Provided records
▽

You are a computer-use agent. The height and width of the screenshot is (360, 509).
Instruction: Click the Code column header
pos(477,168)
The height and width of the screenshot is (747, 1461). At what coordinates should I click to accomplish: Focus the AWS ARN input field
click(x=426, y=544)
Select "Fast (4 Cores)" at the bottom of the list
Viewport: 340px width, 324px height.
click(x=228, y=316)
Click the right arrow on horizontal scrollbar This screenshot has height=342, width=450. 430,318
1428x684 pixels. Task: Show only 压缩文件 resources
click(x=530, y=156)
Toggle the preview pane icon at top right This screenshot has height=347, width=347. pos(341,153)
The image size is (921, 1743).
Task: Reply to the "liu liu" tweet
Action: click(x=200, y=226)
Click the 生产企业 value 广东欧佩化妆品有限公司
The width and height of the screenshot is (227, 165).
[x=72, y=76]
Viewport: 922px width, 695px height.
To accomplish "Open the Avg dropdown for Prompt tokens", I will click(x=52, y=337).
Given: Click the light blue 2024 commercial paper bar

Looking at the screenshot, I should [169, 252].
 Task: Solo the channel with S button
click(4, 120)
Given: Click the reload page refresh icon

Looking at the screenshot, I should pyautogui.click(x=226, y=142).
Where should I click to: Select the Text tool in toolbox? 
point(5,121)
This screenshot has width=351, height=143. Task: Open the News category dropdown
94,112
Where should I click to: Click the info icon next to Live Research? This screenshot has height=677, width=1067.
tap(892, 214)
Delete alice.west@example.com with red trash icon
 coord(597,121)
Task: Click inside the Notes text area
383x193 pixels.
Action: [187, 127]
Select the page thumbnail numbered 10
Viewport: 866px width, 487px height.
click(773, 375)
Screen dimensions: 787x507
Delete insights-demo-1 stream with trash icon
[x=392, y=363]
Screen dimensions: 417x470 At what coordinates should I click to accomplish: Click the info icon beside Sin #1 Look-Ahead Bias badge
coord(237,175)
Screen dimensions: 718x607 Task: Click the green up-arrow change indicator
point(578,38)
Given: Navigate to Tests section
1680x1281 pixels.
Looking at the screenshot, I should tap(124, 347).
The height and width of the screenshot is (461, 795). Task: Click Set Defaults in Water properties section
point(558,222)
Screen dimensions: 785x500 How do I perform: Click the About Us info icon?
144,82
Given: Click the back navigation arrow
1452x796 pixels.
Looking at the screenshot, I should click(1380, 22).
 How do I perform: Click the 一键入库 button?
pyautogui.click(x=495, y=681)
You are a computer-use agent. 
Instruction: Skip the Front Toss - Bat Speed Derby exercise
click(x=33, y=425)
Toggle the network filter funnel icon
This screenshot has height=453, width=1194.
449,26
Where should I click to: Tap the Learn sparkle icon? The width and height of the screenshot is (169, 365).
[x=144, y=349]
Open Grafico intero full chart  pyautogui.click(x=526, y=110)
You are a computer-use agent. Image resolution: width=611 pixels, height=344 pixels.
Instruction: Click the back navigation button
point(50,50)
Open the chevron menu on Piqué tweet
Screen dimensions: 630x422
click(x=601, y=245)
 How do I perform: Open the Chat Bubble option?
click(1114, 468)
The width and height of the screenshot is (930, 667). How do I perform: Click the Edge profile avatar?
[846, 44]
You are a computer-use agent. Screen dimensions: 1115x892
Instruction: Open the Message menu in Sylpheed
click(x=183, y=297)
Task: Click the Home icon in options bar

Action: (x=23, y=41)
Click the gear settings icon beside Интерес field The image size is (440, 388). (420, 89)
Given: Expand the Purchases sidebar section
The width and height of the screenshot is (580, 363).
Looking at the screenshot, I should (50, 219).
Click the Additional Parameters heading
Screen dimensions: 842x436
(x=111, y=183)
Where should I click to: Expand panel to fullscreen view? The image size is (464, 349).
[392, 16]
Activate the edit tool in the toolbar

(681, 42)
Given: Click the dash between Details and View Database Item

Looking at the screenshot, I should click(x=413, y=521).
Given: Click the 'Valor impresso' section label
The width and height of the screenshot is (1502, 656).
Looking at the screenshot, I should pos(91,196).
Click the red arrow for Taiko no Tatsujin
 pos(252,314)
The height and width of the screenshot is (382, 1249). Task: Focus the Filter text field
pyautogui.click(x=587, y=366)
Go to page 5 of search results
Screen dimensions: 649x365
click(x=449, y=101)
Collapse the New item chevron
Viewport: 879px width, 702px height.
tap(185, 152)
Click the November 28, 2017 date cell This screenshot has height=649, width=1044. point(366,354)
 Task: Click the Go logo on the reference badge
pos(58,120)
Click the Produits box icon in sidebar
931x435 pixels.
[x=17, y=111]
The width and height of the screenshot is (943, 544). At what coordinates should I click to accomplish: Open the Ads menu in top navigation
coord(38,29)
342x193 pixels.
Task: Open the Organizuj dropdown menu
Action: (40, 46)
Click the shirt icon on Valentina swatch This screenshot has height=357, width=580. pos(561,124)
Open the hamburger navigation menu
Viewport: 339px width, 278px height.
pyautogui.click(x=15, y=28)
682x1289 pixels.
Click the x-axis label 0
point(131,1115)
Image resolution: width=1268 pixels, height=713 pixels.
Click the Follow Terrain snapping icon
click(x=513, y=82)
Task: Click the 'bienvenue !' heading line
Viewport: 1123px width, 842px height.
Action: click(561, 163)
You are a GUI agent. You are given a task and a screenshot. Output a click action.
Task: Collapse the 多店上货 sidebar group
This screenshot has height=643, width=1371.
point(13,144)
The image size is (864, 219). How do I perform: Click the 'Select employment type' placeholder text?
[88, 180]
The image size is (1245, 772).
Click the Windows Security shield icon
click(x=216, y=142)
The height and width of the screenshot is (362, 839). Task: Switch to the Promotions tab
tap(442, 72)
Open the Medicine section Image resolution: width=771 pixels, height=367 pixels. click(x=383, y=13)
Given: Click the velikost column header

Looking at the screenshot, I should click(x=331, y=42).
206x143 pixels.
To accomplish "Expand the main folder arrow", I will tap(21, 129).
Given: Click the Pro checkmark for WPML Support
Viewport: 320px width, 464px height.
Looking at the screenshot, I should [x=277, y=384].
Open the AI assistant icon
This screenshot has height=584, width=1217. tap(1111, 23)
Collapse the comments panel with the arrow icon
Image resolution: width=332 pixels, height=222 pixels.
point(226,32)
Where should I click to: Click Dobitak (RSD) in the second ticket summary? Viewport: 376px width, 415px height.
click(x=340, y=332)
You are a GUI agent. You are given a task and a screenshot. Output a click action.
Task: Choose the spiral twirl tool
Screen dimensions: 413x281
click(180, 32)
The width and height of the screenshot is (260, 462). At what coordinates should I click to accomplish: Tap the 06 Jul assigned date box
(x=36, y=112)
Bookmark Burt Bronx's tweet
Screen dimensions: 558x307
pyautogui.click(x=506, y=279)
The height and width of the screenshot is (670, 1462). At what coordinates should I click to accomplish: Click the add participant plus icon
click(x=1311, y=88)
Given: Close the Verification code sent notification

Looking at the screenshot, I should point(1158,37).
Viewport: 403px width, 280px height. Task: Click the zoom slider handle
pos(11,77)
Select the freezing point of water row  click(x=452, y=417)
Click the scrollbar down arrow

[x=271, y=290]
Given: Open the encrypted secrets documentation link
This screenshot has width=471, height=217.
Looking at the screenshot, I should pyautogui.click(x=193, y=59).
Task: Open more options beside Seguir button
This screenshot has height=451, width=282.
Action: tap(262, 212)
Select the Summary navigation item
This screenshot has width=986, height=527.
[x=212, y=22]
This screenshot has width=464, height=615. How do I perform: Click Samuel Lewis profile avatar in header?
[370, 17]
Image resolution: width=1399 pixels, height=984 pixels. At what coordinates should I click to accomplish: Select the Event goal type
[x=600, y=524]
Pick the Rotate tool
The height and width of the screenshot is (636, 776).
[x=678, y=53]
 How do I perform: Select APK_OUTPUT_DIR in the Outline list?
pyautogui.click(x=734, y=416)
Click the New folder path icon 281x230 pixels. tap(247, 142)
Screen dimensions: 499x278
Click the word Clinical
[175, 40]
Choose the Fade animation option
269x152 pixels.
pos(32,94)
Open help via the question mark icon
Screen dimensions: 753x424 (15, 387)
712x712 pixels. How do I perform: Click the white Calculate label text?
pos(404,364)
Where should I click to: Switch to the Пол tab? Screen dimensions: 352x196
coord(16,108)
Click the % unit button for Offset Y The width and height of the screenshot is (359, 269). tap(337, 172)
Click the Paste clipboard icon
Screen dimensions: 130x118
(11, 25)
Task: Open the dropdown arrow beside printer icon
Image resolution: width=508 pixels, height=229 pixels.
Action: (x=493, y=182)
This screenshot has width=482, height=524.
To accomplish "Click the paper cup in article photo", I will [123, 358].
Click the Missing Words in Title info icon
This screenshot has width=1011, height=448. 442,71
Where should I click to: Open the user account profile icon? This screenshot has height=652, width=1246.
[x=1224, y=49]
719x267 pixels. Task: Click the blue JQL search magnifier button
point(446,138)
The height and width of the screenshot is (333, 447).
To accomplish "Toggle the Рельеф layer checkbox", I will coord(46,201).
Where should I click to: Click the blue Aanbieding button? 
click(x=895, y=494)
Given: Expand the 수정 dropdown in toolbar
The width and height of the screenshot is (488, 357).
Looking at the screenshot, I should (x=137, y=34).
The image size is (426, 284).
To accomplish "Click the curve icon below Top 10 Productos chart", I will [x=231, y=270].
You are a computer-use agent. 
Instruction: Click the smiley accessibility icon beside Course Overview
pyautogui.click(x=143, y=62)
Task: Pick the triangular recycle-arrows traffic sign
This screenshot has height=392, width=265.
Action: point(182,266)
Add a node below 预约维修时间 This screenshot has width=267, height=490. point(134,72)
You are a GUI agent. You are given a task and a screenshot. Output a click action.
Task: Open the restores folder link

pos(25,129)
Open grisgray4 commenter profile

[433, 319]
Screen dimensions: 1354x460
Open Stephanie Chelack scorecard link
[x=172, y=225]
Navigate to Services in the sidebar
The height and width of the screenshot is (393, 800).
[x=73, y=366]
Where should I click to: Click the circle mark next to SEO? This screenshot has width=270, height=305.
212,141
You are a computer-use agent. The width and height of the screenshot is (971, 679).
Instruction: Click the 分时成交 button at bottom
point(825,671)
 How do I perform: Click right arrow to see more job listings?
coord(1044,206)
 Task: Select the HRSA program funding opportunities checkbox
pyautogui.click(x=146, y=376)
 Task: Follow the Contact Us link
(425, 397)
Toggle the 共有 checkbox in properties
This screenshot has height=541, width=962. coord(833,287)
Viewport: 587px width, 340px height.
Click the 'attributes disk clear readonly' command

△

Using the listing, collect all lines in which the string "Pick" is found.

Solution for this problem
Pick the Rotate tool
Task: Pick the triangular recycle-arrows traffic sign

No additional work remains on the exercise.